(Available records)

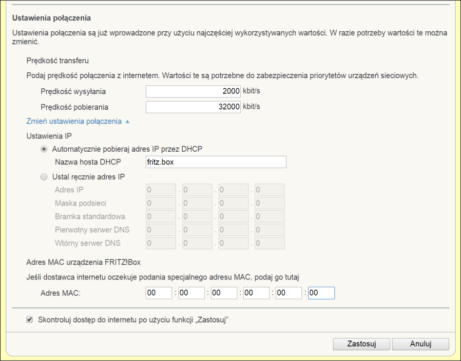Click the DHCP host name field
Viewport: 461px width, 361px height.
point(216,162)
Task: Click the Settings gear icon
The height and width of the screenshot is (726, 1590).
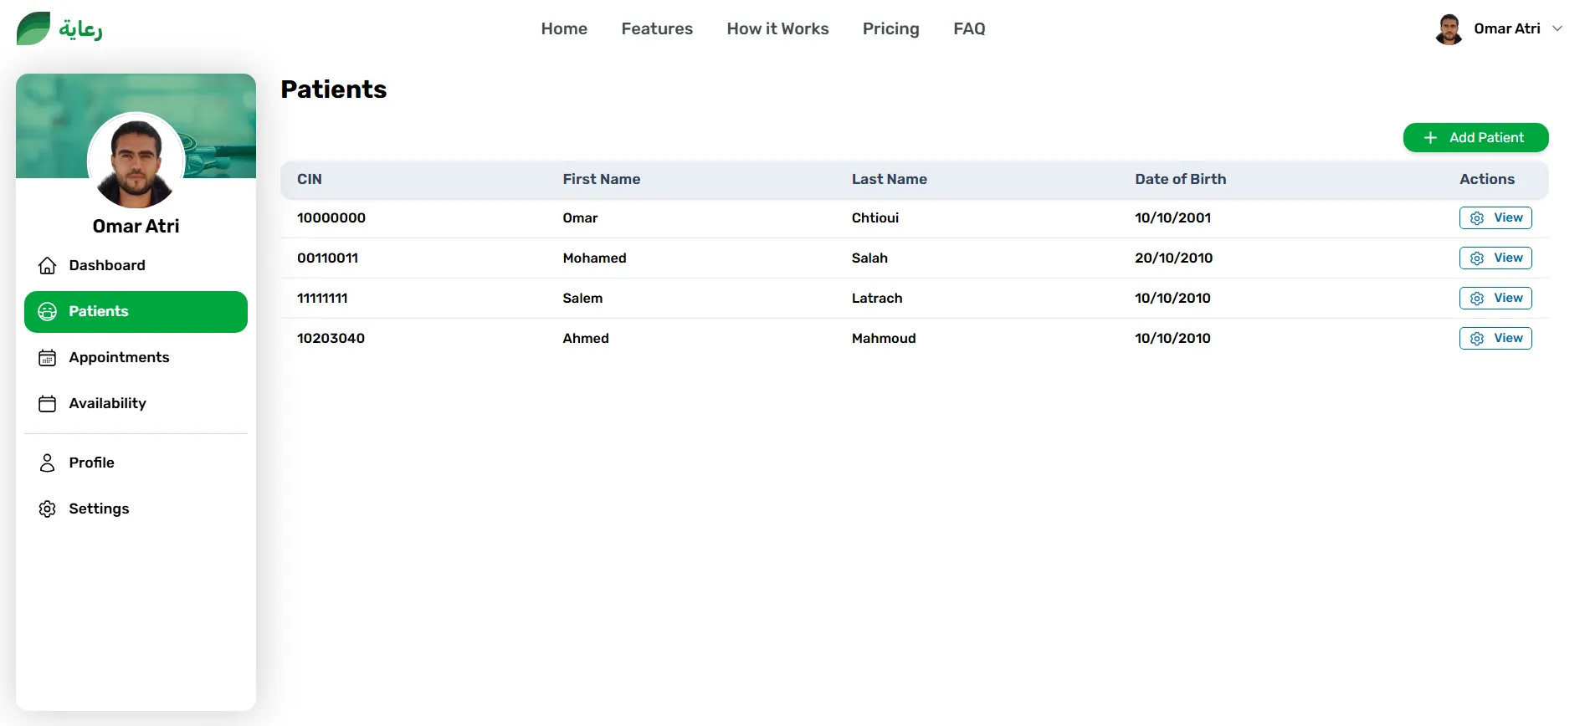Action: (x=48, y=509)
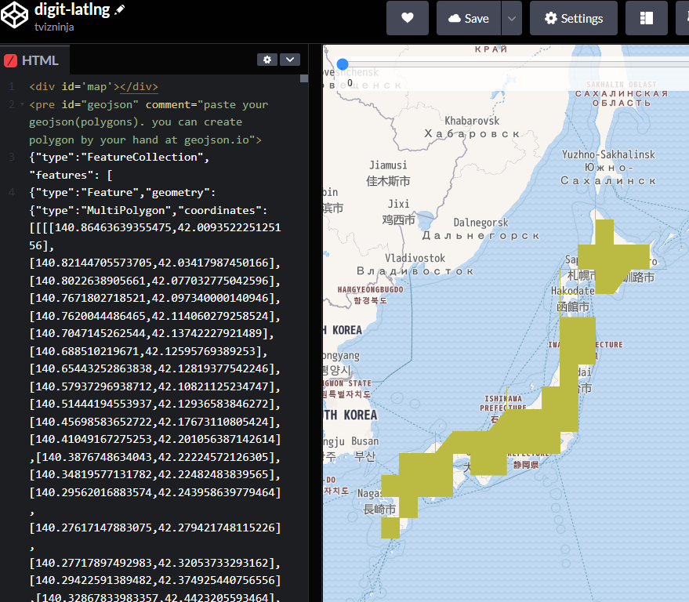The width and height of the screenshot is (689, 602).
Task: Open the HTML editor settings gear icon
Action: click(x=267, y=60)
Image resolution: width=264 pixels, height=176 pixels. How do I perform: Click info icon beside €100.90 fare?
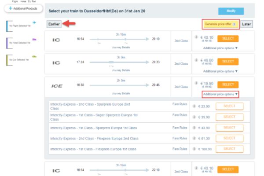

(End Available records)

What you need to do: In the records, the line containing "The height and" starts the span and the final line ends it. Output exactly that span, both ends included, with no pictures and nothing else.

Exercise solution:
The height and width of the screenshot is (726, 1590).
Action: (x=48, y=509)
The width and height of the screenshot is (689, 602).
Task: Open the HTML editor settings gear icon
Action: click(x=267, y=60)
Image resolution: width=264 pixels, height=176 pixels. How do I perform: Click info icon beside €100.90 fare?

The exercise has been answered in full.